> **What you are asked to do**: Print the material below word for word, starting at the line that contains "Where should I" and continuing through the end of the material. Leave the pictures out.

[start]

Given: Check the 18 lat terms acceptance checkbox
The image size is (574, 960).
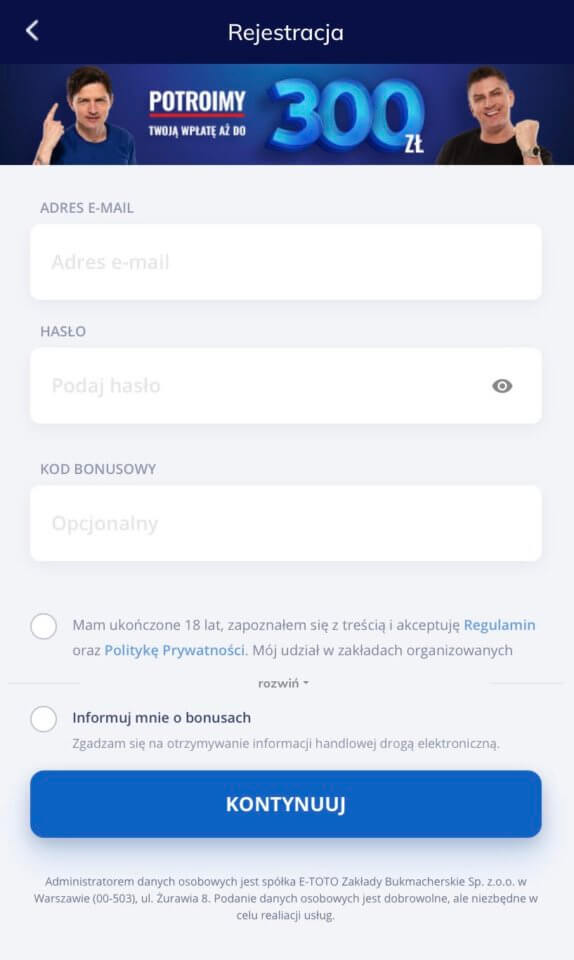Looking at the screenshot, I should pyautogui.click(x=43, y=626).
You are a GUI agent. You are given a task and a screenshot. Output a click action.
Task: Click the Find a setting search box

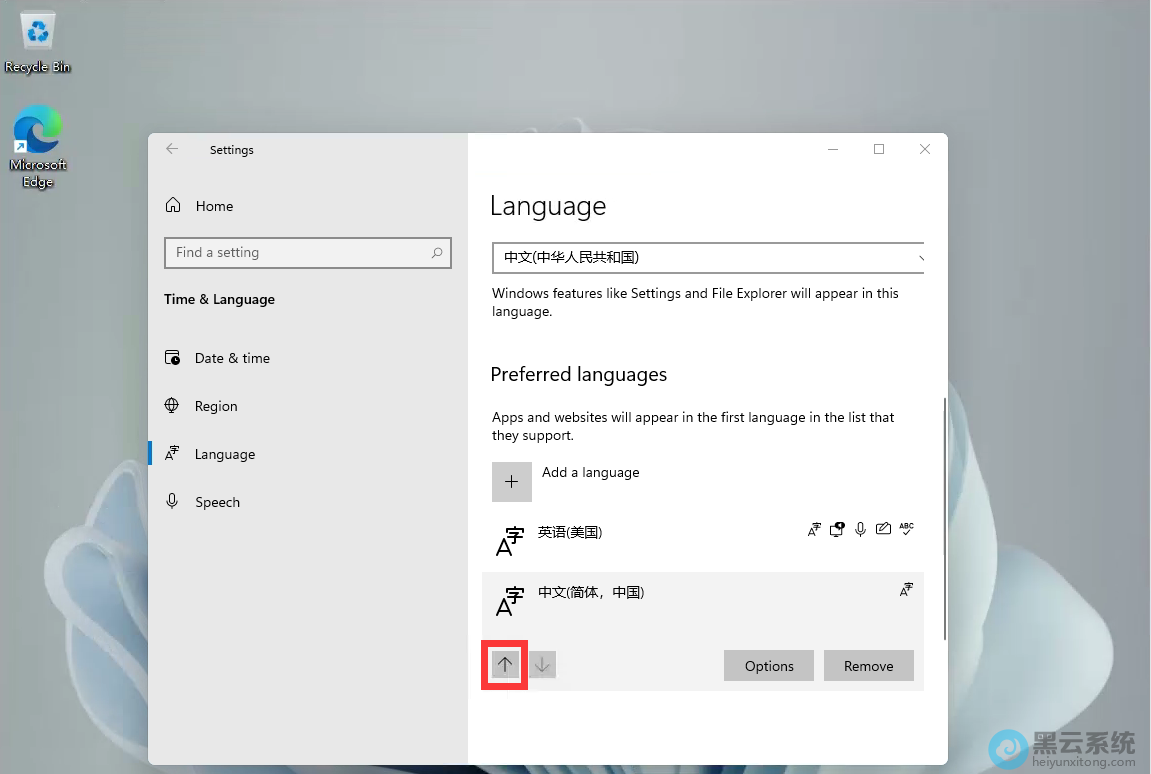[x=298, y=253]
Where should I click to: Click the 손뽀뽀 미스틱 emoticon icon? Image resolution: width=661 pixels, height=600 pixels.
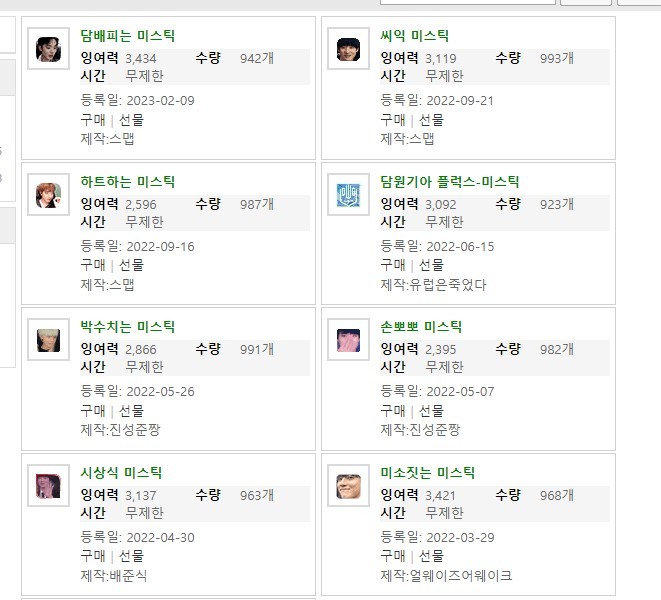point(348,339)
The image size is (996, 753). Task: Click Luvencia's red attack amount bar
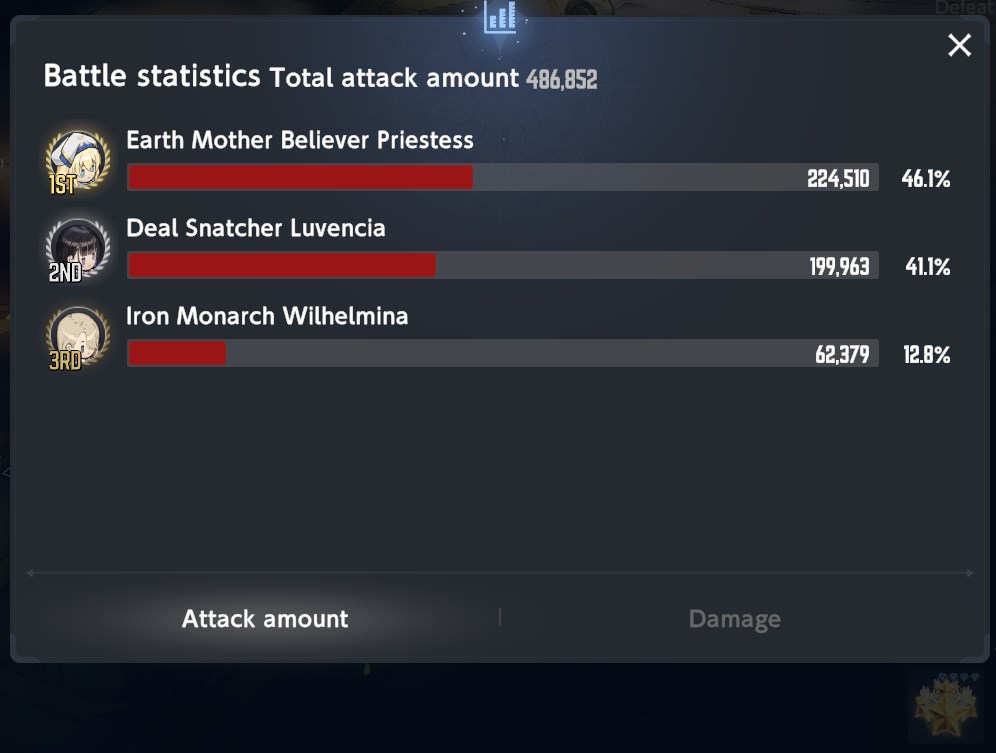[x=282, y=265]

[end]

> **Exercise solution**:
Where should I click to: Click the 손뽀뽀 미스틱 emoticon icon? Image resolution: width=661 pixels, height=600 pixels.
point(348,339)
The image size is (996, 753). Task: Click Luvencia's red attack amount bar
[x=282, y=265]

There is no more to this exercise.